ずっと宇宙船内で過ごす俺達に、楽しい話も何もあっただろうか?

そう思っていると、クロノスは思わぬセリフを口にした。


『飯の話とかさ、ゲームの話とか........』

「本気で言ってるんですか?」


クロノスの陽気さに俺は呆れた。


「食事ですか? もう私たちは食事もできないですし、味も感じられません。なのに、よくもそんな事を平然と......」

『わ、悪い....ただ、飯の話は別によくねーか....?』

「.......分かっているでしょう? 私たちはもう帰れないんです。 だというのに、過去の記憶をなぞる様な事なんて――――あまりにも虚しいです」


人間よりも速く広く考えられるようになって、帰るという目的が無理に等しいことが分かった。

まず、何故転生したかはわからないけれど、前世までの道を開くのにどれだけのエネルギーが必要か。

そして、座標を合わせるために何を指標にすればいいのか。

最後に、俺達が元の世界に帰ったとして、一体どれほどの時が経ったのかも分からないことだ。

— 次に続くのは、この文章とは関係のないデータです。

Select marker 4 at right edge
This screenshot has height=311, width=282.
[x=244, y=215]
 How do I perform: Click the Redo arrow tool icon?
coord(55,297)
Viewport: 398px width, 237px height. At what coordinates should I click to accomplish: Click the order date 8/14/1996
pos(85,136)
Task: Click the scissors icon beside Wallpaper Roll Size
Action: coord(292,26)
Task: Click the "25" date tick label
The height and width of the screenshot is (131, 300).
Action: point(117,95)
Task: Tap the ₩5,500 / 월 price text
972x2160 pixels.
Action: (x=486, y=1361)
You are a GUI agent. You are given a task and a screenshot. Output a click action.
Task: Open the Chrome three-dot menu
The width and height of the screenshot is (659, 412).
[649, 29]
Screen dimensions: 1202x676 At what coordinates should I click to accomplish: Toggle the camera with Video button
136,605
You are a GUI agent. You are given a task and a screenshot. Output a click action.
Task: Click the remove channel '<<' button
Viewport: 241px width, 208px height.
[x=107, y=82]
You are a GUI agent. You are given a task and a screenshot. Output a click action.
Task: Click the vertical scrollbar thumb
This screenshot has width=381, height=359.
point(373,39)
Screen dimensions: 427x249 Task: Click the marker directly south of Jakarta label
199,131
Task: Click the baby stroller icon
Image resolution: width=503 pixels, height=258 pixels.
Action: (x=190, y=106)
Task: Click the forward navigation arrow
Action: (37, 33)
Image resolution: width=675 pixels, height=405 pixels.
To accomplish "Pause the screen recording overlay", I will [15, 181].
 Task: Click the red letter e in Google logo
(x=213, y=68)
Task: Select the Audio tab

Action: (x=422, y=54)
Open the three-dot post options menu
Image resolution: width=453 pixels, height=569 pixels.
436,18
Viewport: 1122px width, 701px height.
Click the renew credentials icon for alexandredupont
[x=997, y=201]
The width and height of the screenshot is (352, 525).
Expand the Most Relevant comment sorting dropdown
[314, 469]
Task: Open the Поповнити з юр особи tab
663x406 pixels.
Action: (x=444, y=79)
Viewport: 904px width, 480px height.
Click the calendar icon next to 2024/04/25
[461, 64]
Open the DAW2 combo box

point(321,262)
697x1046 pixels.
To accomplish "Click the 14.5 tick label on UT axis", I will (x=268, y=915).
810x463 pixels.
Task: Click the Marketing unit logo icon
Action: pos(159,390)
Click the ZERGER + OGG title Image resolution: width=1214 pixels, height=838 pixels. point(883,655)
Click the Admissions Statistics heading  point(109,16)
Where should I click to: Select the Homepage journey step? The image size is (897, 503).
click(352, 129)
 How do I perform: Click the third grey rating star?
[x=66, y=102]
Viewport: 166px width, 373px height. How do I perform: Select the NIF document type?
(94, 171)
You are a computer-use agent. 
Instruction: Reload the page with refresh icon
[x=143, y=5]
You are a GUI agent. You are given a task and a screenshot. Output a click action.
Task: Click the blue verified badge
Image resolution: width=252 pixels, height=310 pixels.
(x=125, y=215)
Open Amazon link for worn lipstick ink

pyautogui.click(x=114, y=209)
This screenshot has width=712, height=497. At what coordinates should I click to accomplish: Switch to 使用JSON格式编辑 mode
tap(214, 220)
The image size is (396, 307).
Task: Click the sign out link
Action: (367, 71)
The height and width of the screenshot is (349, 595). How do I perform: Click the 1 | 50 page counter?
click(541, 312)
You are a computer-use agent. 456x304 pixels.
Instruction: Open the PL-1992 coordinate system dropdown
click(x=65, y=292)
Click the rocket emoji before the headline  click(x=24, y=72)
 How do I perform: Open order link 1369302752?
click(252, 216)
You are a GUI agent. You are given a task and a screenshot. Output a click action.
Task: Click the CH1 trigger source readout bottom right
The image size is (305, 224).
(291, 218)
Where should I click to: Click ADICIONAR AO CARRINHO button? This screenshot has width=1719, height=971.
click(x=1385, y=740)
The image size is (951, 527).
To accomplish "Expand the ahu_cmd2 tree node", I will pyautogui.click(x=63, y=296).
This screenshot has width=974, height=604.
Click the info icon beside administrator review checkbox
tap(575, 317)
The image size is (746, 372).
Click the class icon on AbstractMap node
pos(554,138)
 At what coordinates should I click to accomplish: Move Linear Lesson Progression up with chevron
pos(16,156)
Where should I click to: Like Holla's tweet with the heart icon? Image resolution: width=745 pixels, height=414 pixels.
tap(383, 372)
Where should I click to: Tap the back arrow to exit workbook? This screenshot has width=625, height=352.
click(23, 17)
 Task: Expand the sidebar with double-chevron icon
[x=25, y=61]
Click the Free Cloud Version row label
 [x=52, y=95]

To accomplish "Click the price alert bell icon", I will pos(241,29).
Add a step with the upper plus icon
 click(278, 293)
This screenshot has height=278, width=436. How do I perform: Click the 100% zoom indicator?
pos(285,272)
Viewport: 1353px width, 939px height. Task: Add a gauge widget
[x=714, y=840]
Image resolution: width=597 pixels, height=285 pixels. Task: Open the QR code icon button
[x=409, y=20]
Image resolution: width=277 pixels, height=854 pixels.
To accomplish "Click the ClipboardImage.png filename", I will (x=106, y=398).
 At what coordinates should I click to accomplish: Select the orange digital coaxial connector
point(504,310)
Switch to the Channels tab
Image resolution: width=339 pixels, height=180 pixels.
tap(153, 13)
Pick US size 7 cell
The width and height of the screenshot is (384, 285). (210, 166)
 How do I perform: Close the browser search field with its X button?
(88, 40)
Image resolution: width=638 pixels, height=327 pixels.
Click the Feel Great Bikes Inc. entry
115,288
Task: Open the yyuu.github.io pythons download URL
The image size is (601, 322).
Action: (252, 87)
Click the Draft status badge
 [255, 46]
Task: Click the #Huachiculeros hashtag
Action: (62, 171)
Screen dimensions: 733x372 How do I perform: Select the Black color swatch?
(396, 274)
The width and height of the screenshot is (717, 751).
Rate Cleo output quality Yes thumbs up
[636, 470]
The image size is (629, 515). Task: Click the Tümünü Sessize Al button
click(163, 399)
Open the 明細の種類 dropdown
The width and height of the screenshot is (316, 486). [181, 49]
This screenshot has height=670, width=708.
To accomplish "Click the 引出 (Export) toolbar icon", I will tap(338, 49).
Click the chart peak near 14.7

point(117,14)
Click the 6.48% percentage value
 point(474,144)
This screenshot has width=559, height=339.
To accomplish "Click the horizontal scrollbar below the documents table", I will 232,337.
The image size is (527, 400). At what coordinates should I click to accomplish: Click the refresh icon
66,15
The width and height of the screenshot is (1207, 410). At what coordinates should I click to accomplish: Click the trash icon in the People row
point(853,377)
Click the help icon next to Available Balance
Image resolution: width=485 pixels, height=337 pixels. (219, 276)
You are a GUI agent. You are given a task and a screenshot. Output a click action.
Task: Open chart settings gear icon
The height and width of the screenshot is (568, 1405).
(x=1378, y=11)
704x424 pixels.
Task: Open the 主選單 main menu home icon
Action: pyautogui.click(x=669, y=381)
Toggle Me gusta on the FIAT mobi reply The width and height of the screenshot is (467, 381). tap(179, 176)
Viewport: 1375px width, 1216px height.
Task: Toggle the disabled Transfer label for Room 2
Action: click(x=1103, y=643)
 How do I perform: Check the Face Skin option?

帰ってももうそこに、俺達の居場所はないかもしれない。


『......悪かった、オレとしたことが....』

「それから、ゲームについてですが......」

『ギクッ』

「とてもいいアイデアですね、早速相談してみようと思います」

『......俺にもダウンロードしてくれるんだよな?』

「許可が下りれば、ですが」


俺は頭部ユニットで上昇し、コックピットのスロープを抜ける。

そのまま扉を開け、外へと飛び出した。




「ゲームですか?」

『はい、そのような物があるとお聞きし、興味を持ちました』


艦橋にて、俺はジェシカに相談を持ち掛けた。

遊戯のない世界なんてないし、この世界にもゲームくらいはあるだろう。

それがあれば、時間を無為に過ごすこともない。


「そうですね.....考えておきましょう」

「ありがとうございます」


一応はあるんだな。

ただ、俺達に余計な影響を与える可能性があるために、ゲームもまた厳しく制限されるだろう。

あまり多くは望めないな.....

俺が頷いて、艦橋を立ち去ろうとしたとき。

警告音が、艦橋内に響いた。


『救援要請を受け取りました』

「――――スクリーンに出してください、私が応答します」

『分かりました』


ジェシカは素早くスクリーンの方を向く。

こういうところを見ると、まだまだ俺も「私」として生きていくには経験不足だと思う。

人間の枠に縛られた行動が多いからな。


「こちらコード000-000、政府実験艦隊! 応答してください!」

『こちらコード322-115、資源採掘船団! 宙賊の艦隊に襲撃されている! 数は数十! こちらの装備では数隻の相手がやっとだ!』

「.........参りましたね、実験艦の装備では、焼け石に水ですし........直ちに星系軍に連絡を入れます!」

『了解! ただ、もう持たない! 我々は最後の意地でワープ阻害フィールドを展開し、敵の逃走を防ぐ!』

「了解!」


そして、通信は切れた。

ジェシカは、俺の方をちらりと見る。


「いえ..........何でもありません。エイペクス、星系軍に通報を」

『既に連絡済みです』


ジェシカは俺の方をまた見る。

何かを言いたげだ。

その瞬間、俺はなんとなく理解した。

ある言葉が欲しいのだ、ただそれを俺に強要するのは躊躇われる。


「........私が出撃します」

『却下します、これ以上の情報漏洩は........』

「いいでしょう、出撃許可を申請します、艦長」

「......人道的な観点から、許可する」


さっきまで寝ていたのか、艦長が物凄くいい加減な決定を下した。

話を半分くらい聞いていなかったのだろう。

というわけで、出撃だ。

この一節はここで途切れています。